--- Data ---
□ □ □ □
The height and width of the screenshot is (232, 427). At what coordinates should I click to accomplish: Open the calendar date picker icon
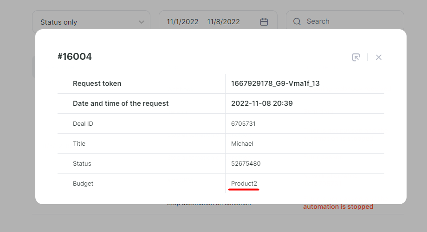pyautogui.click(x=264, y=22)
□ □ □ □
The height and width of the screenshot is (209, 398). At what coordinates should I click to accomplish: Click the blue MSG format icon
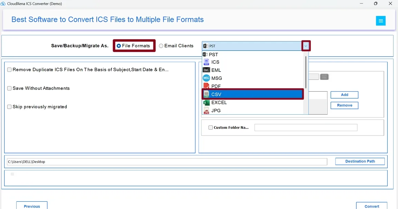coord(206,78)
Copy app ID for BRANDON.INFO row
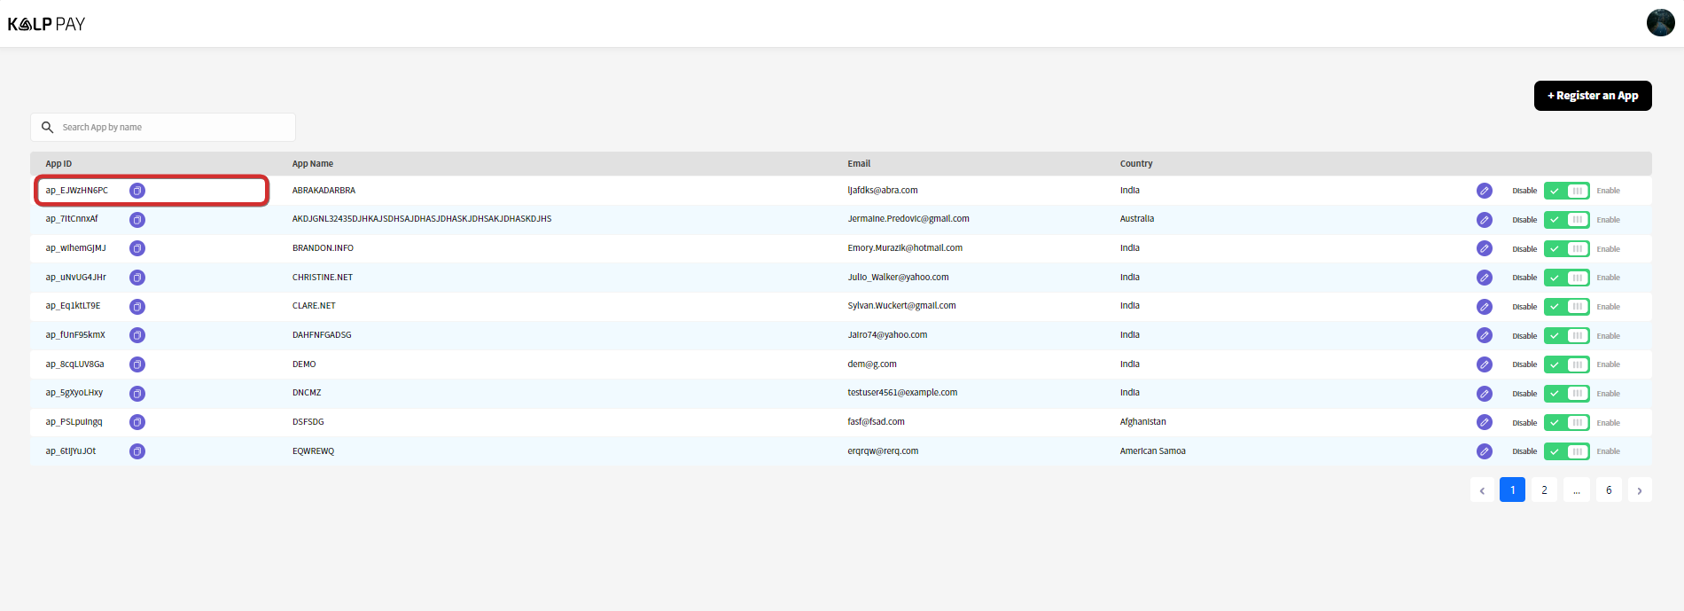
□ □ □ □
--- How to complete this task ---
Going back to the data above, write out everything from the line with "The height and width of the screenshot is (209, 398)." down to the line with "Copy app ID for BRANDON.INFO row", both included, leaving every picture out.

--- The answer ---
The height and width of the screenshot is (209, 398). At what coordinates should I click to accomplish: Click the blue MSG format icon
coord(206,78)
Copy app ID for BRANDON.INFO row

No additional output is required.